## STORED DATA
# # # #

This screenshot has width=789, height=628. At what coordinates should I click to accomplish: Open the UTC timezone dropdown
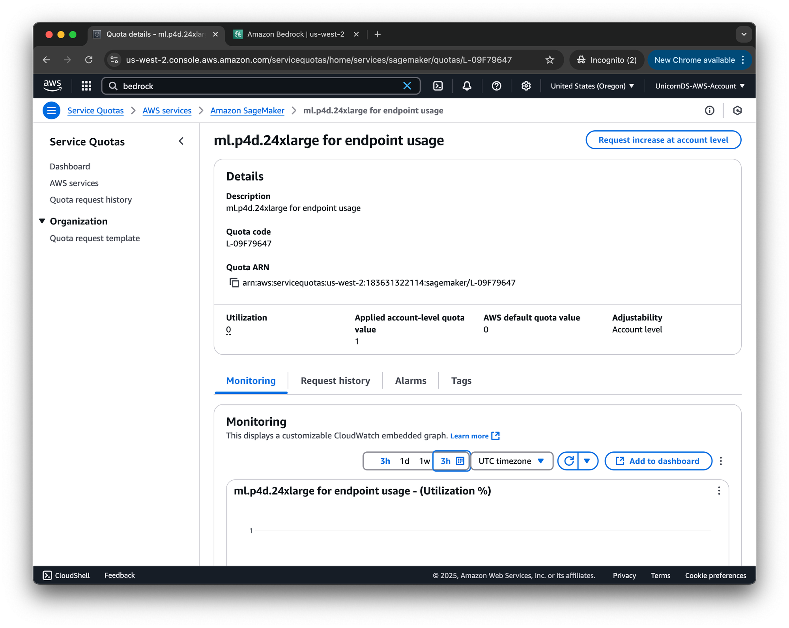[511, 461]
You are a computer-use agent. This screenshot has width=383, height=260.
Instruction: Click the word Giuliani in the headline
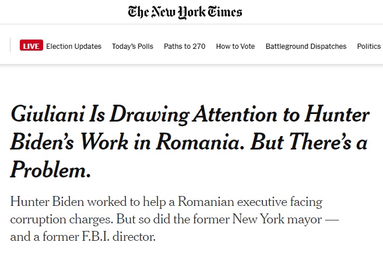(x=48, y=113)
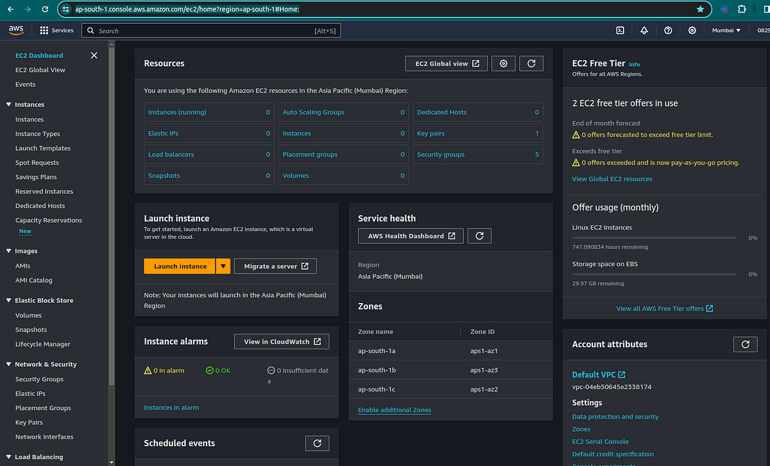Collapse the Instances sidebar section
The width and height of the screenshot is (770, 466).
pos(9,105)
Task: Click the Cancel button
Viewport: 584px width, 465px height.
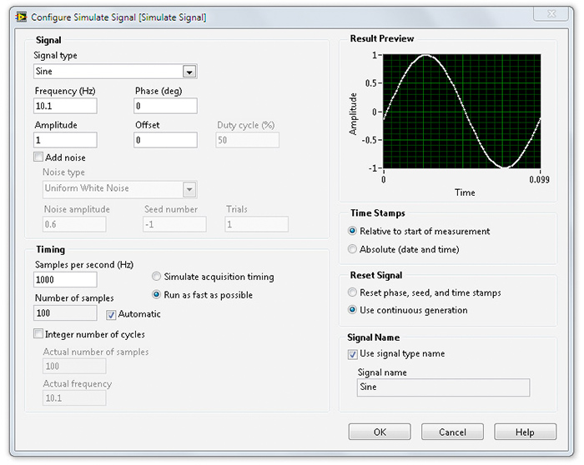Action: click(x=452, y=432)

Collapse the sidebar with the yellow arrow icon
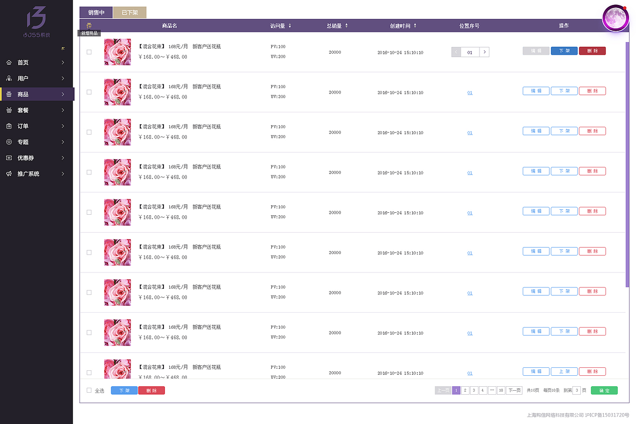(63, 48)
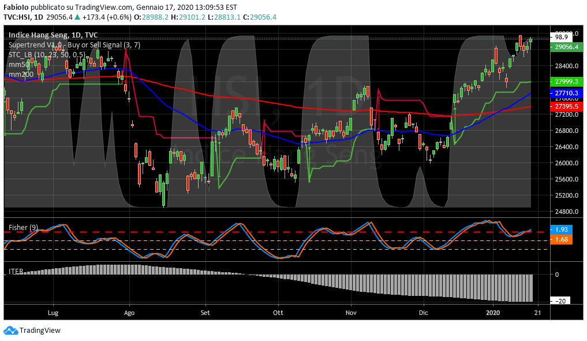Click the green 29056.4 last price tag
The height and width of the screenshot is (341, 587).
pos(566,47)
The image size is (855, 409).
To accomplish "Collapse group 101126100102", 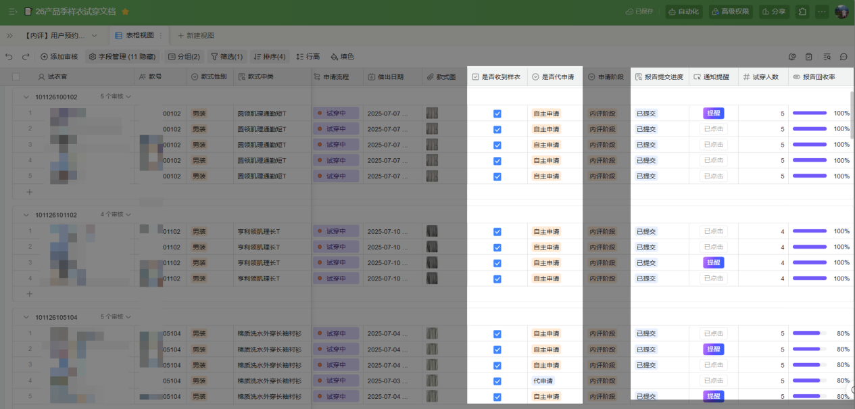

# # # #

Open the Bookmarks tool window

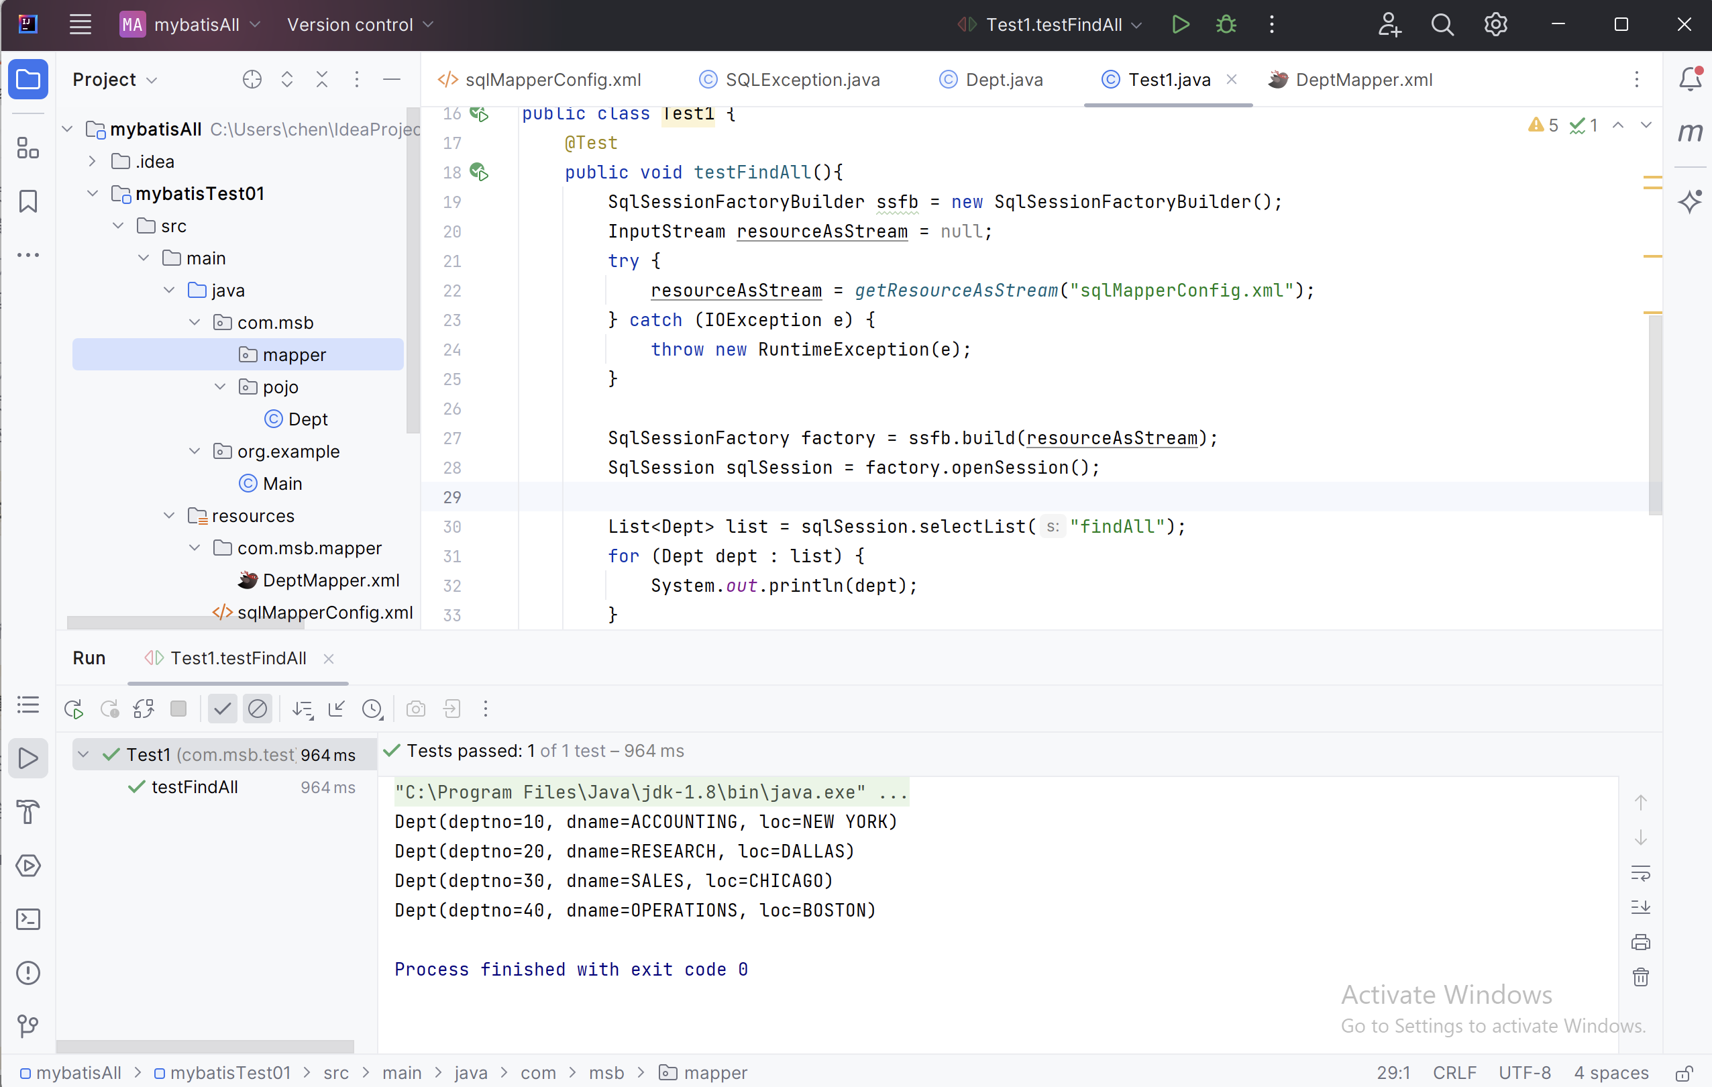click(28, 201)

# # # #

## WHAT IS EXPECTED
How many lines in the listing above contain the word "Open"? Reply with the number alone.

## SOLUTION TO THE PROBLEM
2